The Offenders is a 1980 American No Wave color Super 8 film directed by Scott B and Beth B that, as a punk melodrama, post-modernly refers back to the 1921 melodrama film The Offenders directed by Fenwicke L. Holmes. It originally was presented as a serial that screened at Max's Kansas City and the Mudd Club whereby each week the attendees paid for the making of next week's episodes.

The full version of The Offenders was first shown on March 6, 1980, at Film Forum and then at other film houses during the height of the early-1980s New York City crime wave. Publicity photographs for The Offenders were shot by Marcia Resnick.

==Premise==
The Offenders is a raucous punk satire of the teenager-leaves-home genre. As in the detached and aloof manner of Andy Warhol's underground films, it tells an amusingly deadpan story centered on the kidnapping of a young woman named Laura (played by Adele Bertei) and her abusive, controlling father, Dr. Moore, played by Bill Rice.
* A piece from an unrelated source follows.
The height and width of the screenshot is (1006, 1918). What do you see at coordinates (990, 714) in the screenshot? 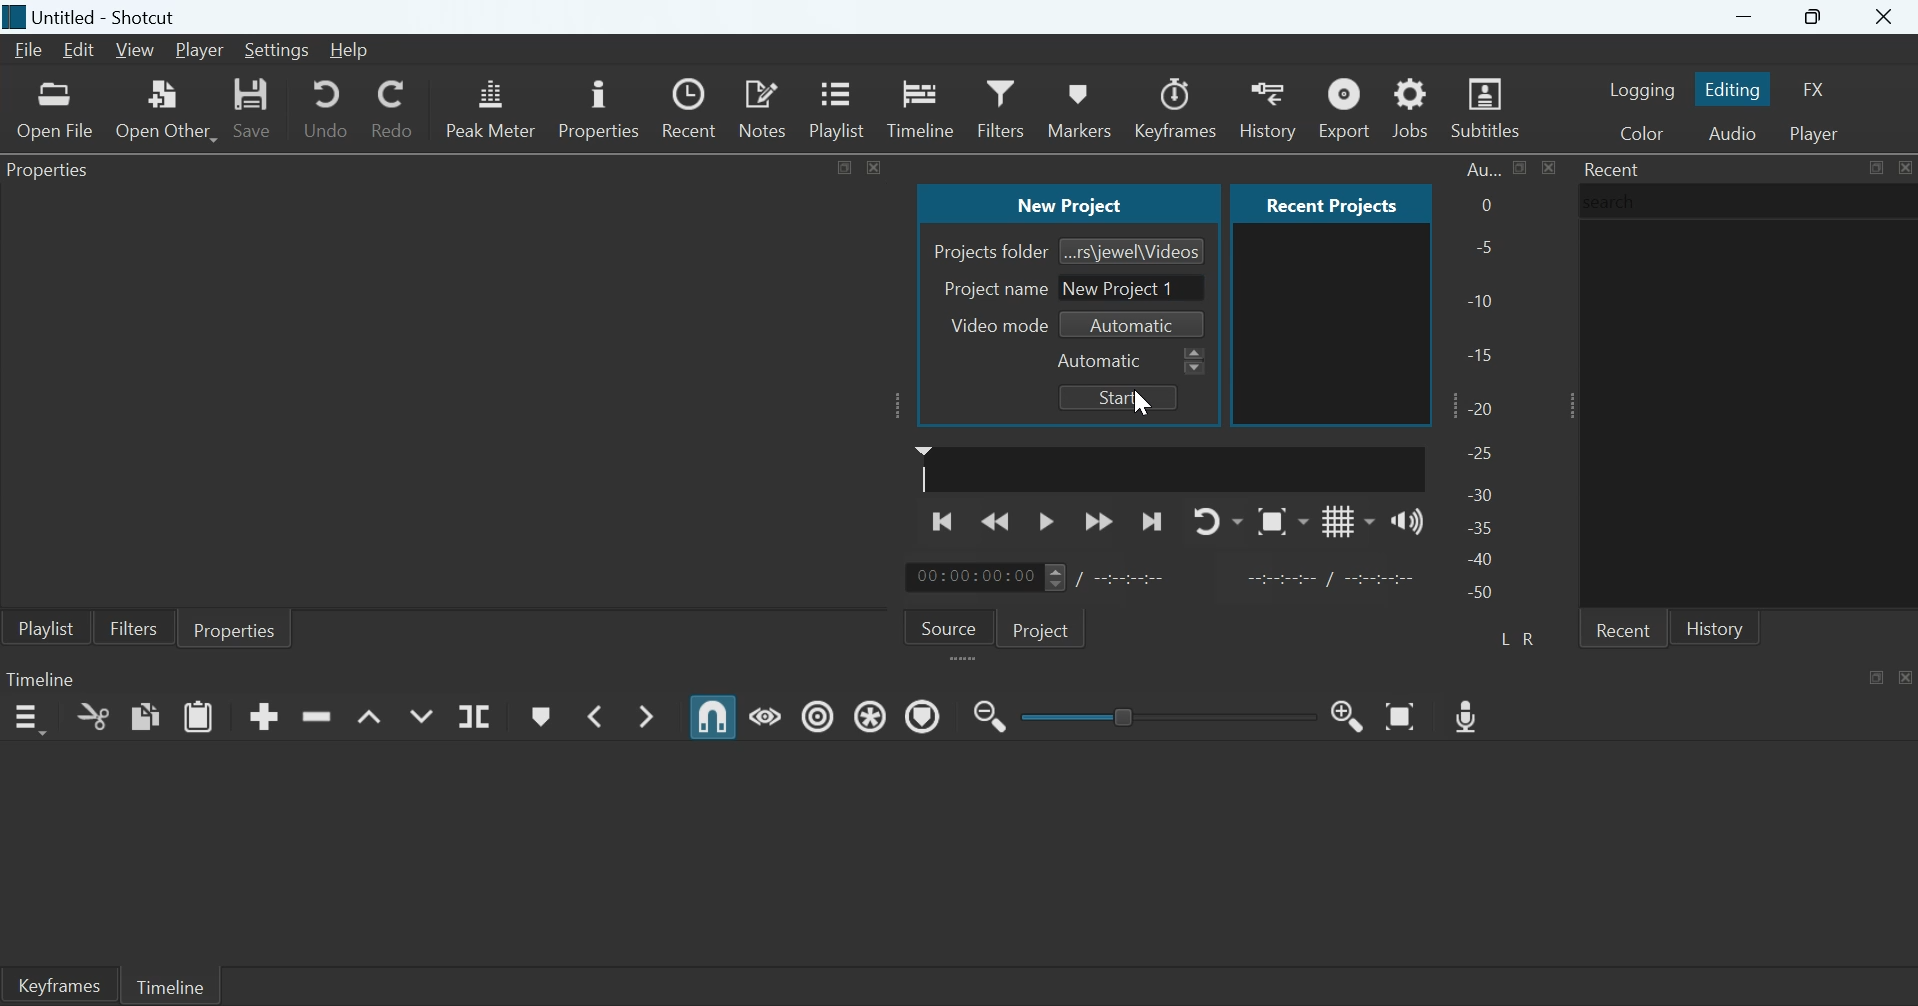
I see `zoom timeline out` at bounding box center [990, 714].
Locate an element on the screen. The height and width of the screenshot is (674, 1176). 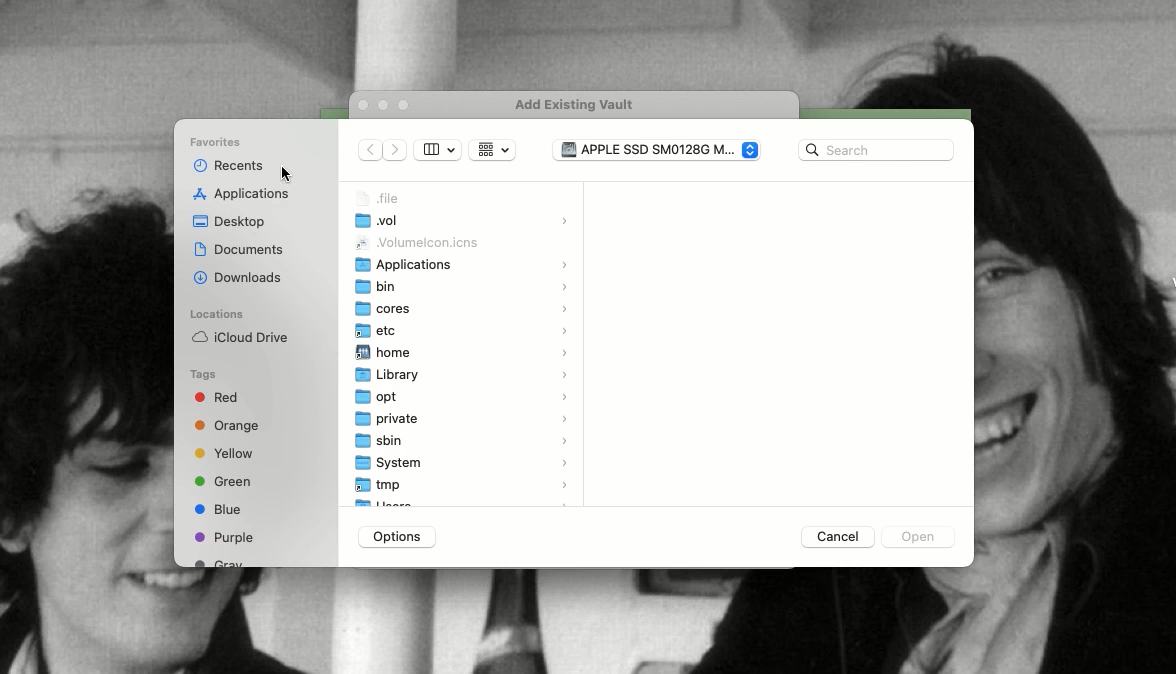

An out-of-control gang of punk hoodlums flesh out the cast.

Shot at Club 57 and other Lower East Side of Manhattan locations, the film featured a cast of 16 edgy young performers from the post-punk Downtown scene, including John Lurie (who plays The Lizard), Diego Cortez, Laura Kennedy, Johnny O’Kane, Ann Magnuson, Lydia Lunch, Bradley Field, Evan Lurie, Pat Place, Kristian Hoffman, Judy Nylon, Gerry Hovagimyan, Marcia Resnick and Edit DeAk.

==Preservation==
The film received a digital restoration by The Museum of Modern Art through funding provided by The Celeste Bartos Fund for Film Preservation.